NFL Nonprofit Flap: Outraged Petitioners Tackle Tax-Exempt Status Of The National Football League

on September 24 2013 1:19 PM

NFL The NFL logo and set are seen at New York's Radio City Music Hall before the start of the 2013 NFL Draft April 25, 2013.  Reuters/Shannon Stapleton

When it comes to paying taxes, critics say professional football has been getting a free pass.

More than 150,000 people have already signed a rapidly growing petition demanding that the U.S. Congress revoke the tax-exempt status of the National Football League. Calling the NFL the “most profitable sports league in the world” -- and pointing to top officers who are paid tens of millions of dollars a year -- the petition says the NFL “should not be able to hide under a nonprofit status in order to avoid paying federal taxes.”

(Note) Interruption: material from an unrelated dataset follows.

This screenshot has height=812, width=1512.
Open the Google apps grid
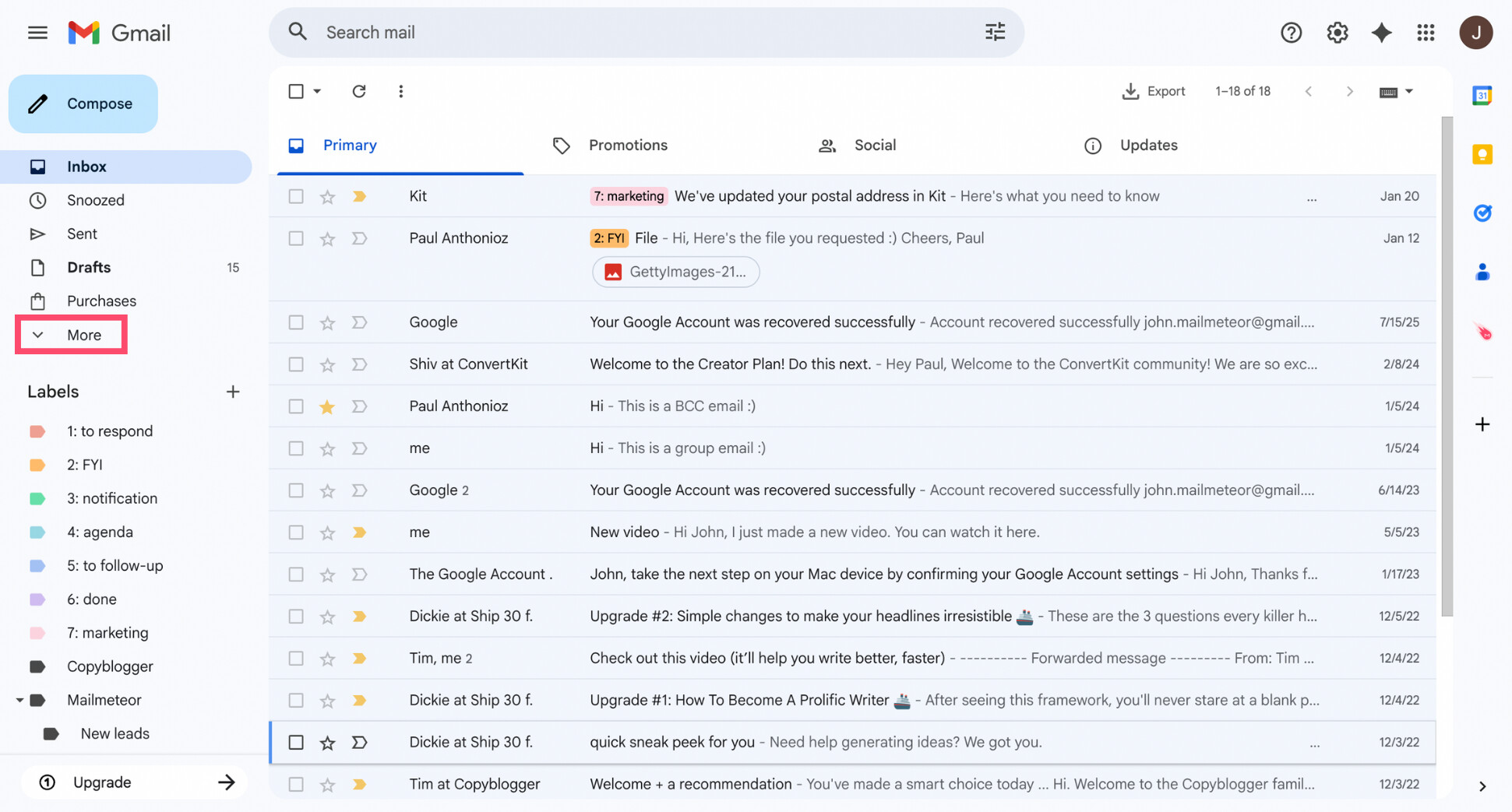coord(1426,33)
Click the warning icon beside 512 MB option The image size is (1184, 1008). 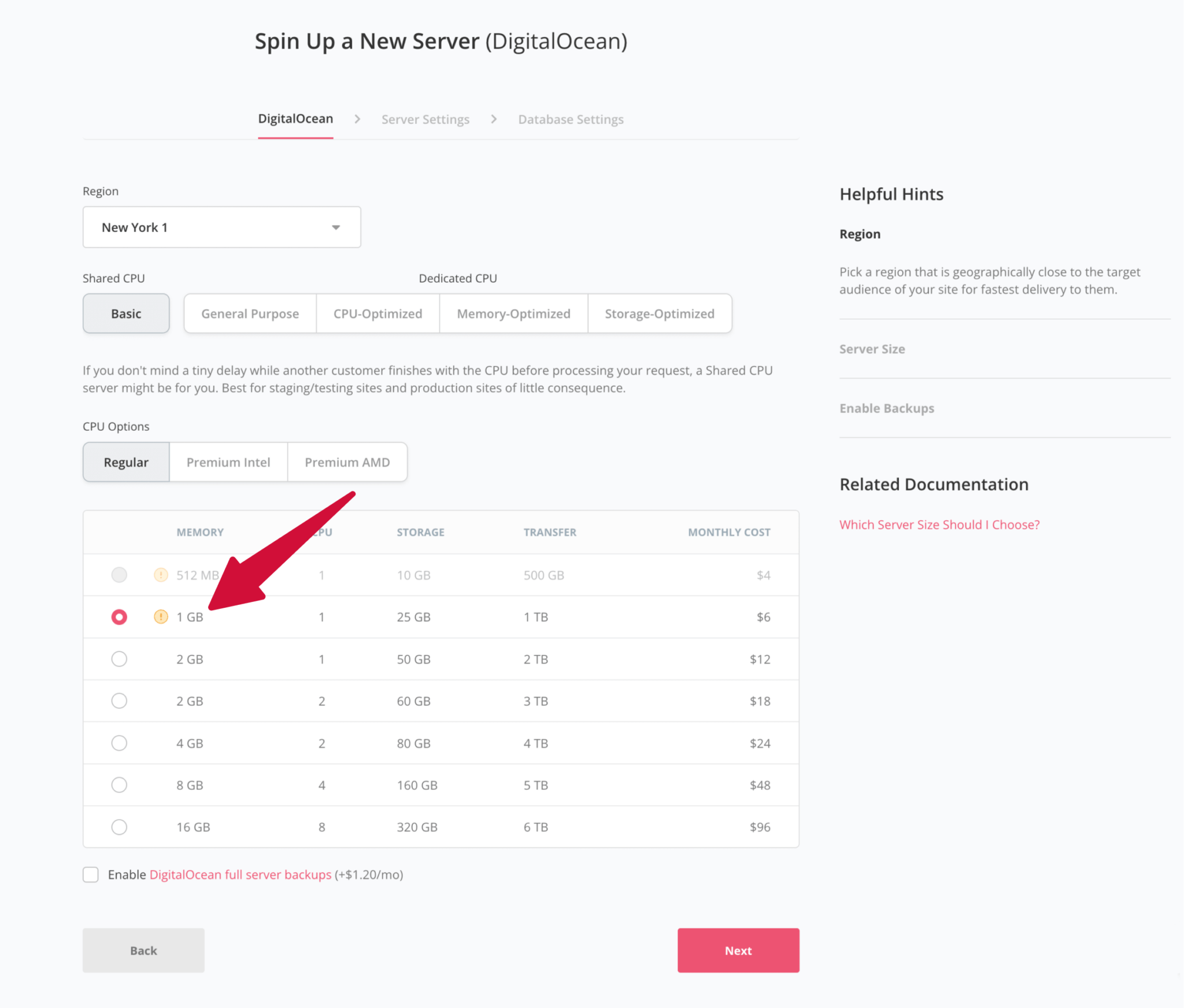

The league, which represents the 32 teams that make up the National Football Conference and the American Football Conference, is classified as a trade association and currently enjoys 501(c)(6) status, a designation reserved for business leagues. While the individual league teams are for-profit ventures, the league itself pays no corporate taxes because it does not technically make a profit -- this despite reporting revenue of more than $255 million in 2011. (As a nonprofit, the NFL must direct this revenue back into its operating budget, but there is no stopping it from doing so by way of exorbitant executive salaries.)

Not everyone thinks this is a fair deal. Last week, Sen. Tom Coburn, R-Okla., introduced a bill that would deny tax-exempt status to sports leagues that make more than $10 million a year. The bill calls out league-wide operations such as the National Hockey League and the PGA Tour, which Coburn says are “unmistakably organized for profit and to promote their brands.”

The NFL petition was launched on Change.org by user Lynda Woolard of New Orleans, who identifies herself as a New Orleans Saints fan on her Twitter profile, and who tweets often about football:

 

 

 

In the petition, Woolard writes that it’s the football fans who are hurt most by the league’s preferential treatment:

“The NFL has methodically worked to shift all the power to their side, leaving players, employees and PARTICULARLY THE FANS little say in what goes on with the league. We deserve a say, but do not wish to boycott our teams! Therefore, we are calling on our elected representatives to revoke the tax-exempt status we bestowed upon the league half a century ago. Please sign this petition, and let Congress know that you want them to reconsider the NFL’s tax exempt status.”

The NFL’s tax-exempt status is not necessarily a sports-industry standard. Major League Baseball, for instance, gave up its nonprofit status in 2007, and the National Basketball Assocation has never enjoyed such status. It’s also worth mentioning that many professional football stadiums are partially funded with tax-payer money.

According to 2011 tax records, the highest-paid NFL officers include commissioner Roger Goodell ($29.4 million), general counsel Jeff Pash ($7.2 million) and VP of business ventures Eric Grubman ($3.8 million). As an industry, professional football generates more than $9.5 billion a year.

A spokesperson for the NFL did not immediately respond to a request for comment.